Security and trust
How Docnizer protects your documents
Last updated: February 26, 2026
Infrastructure
AWS-backed architecture
Core services run on AWS with encrypted storage, managed database services, and standard key management.
Encryption
Current security posture
- Encryption in transit via HTTPS/TLS.
- Encryption at rest for stored document data.
- Authenticated API access and user-scoped document boundaries.
- Login security through email verification flows and Google Sign-In support.
Note: End-to-end encryption is a roadmap feature and will be announced only after full rollout.
Login and verification
Docnizer supports secure account access through email verification flows and Google Sign-In.
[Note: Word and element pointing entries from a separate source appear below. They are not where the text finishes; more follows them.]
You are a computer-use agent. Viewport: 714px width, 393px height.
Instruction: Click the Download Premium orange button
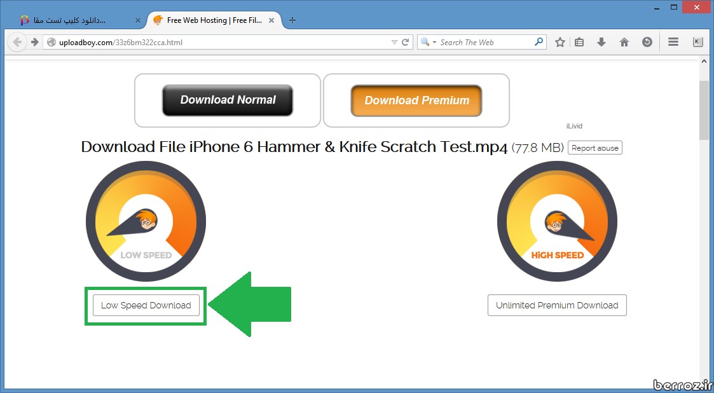[x=416, y=100]
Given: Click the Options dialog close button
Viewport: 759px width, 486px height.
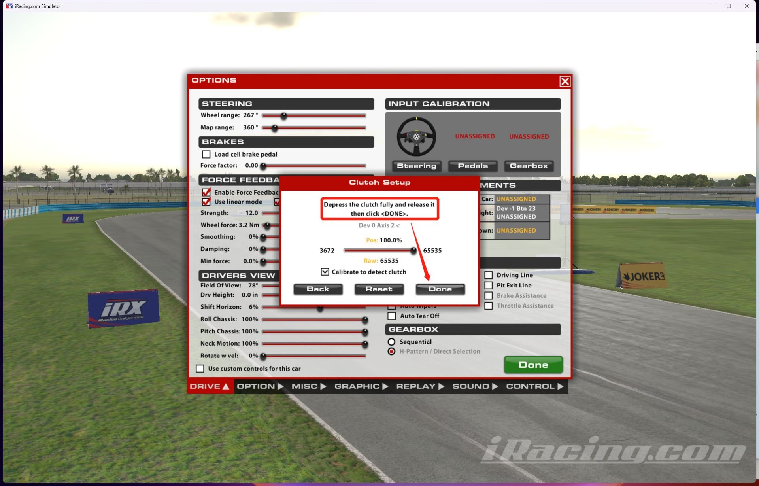Looking at the screenshot, I should (x=564, y=81).
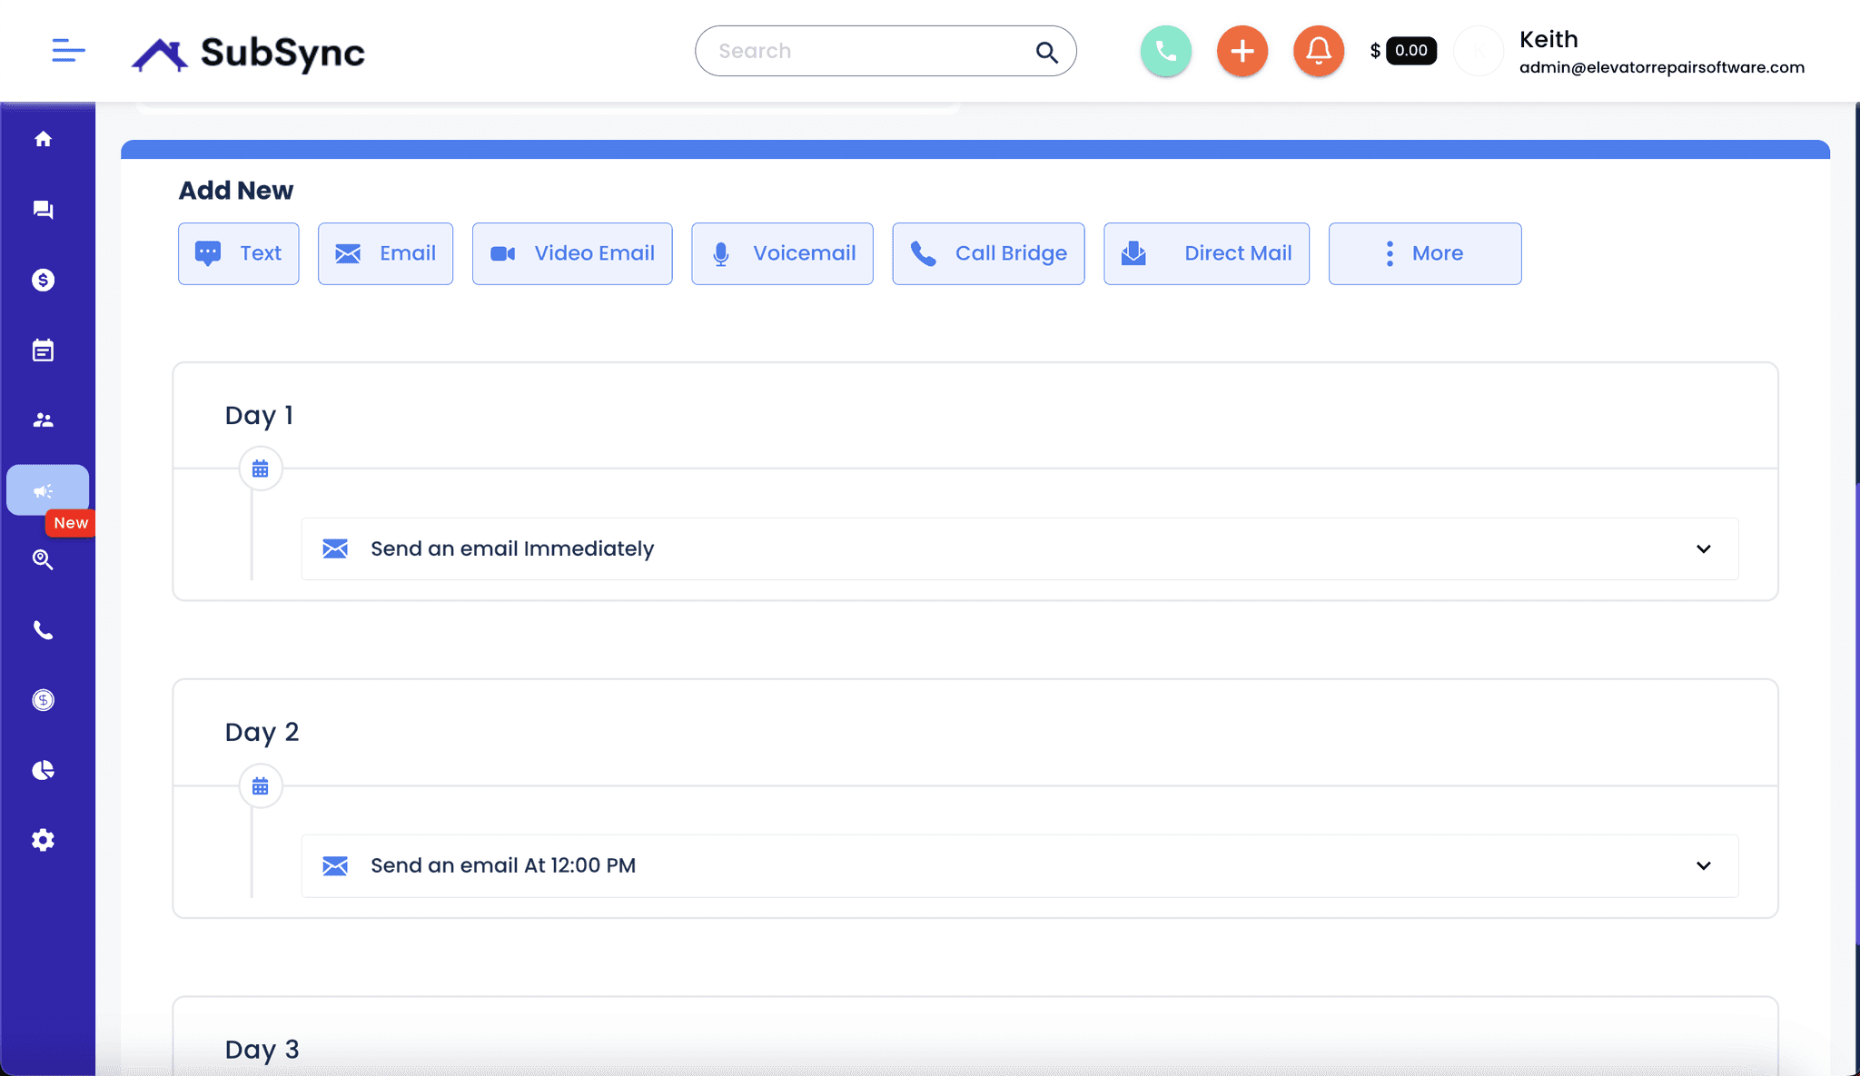1860x1076 pixels.
Task: Open Settings from the sidebar gear
Action: (43, 839)
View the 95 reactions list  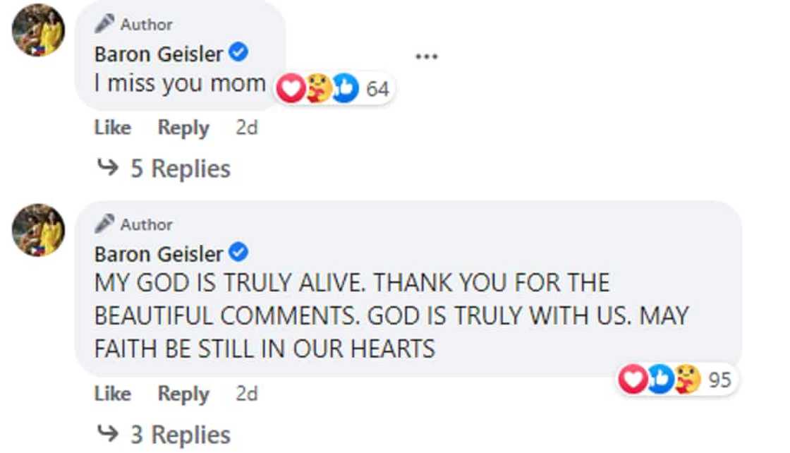(x=719, y=380)
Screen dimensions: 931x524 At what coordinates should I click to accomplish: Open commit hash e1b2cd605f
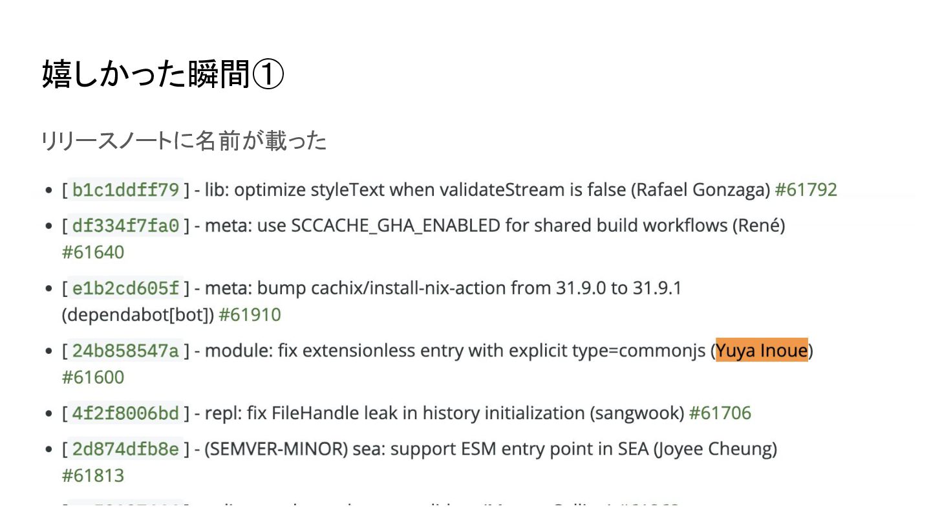click(125, 288)
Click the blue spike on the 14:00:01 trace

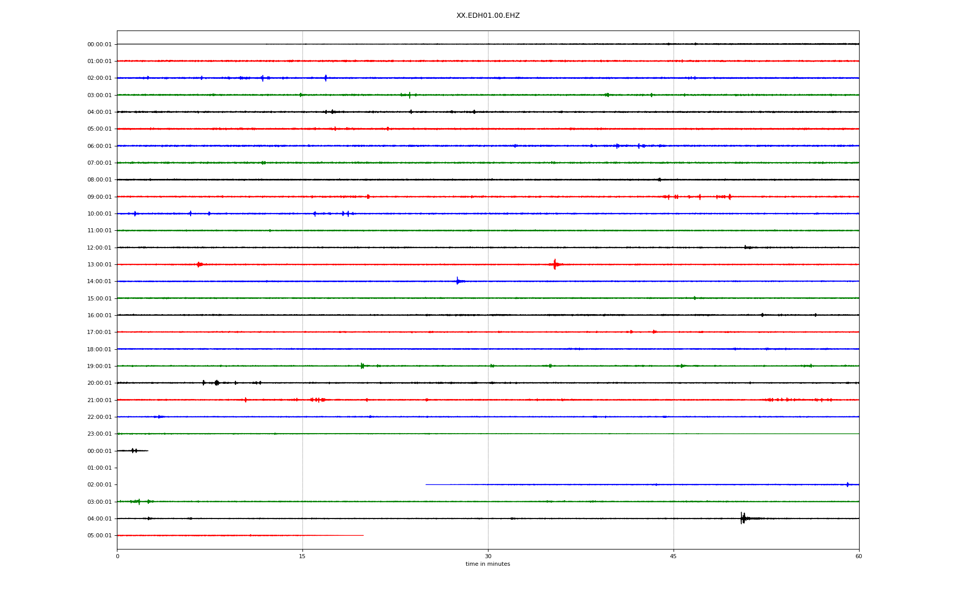[x=458, y=281]
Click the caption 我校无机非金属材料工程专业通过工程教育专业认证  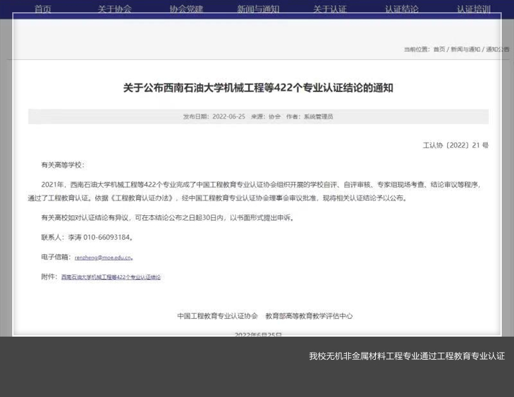(x=406, y=356)
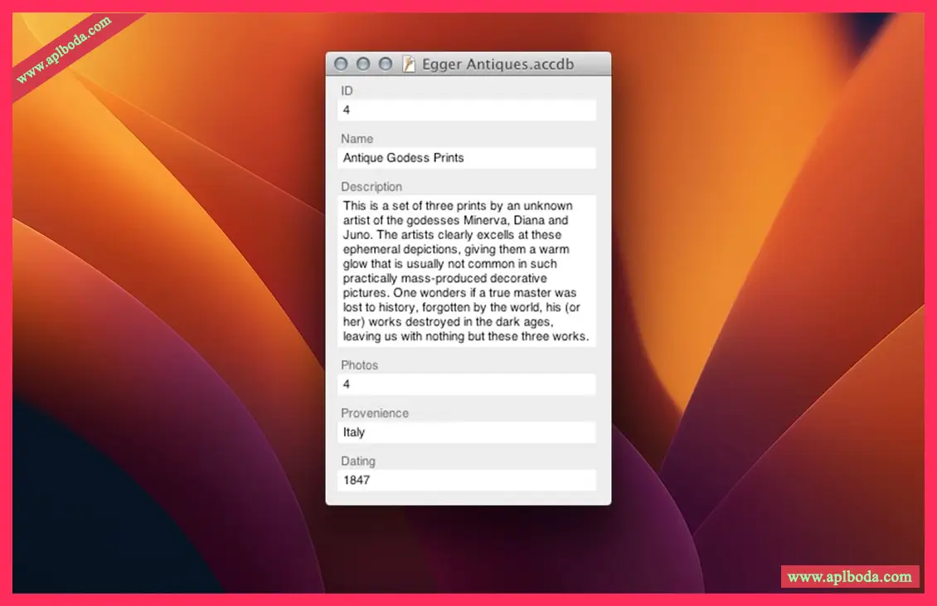Click the Egger Antiques.accdb window title text
Image resolution: width=937 pixels, height=606 pixels.
coord(498,64)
Emails are used only for account actions such as verification, password reset, and security notices.
Abuse Prevention Controls
- OTP resend cooldown and request throttling are enforced.
- Per-user and IP/device-aware limits are applied to verification and reset flows.
- Automatic lockout after repeated failed OTP verification attempts.
- Account emails are limited to verification, reset, and security notices.
- Operational monitoring is maintained for email delivery health.
Architecture snapshot
Infrastructure overview of Docnizer deployment and data flow.
Compliance posture
Docnizer follows privacy-first principles such as data minimization, limited access, purpose-based processing, and user-driven deletion controls.
Formal certifications or legal compliance claims are published separately once completed.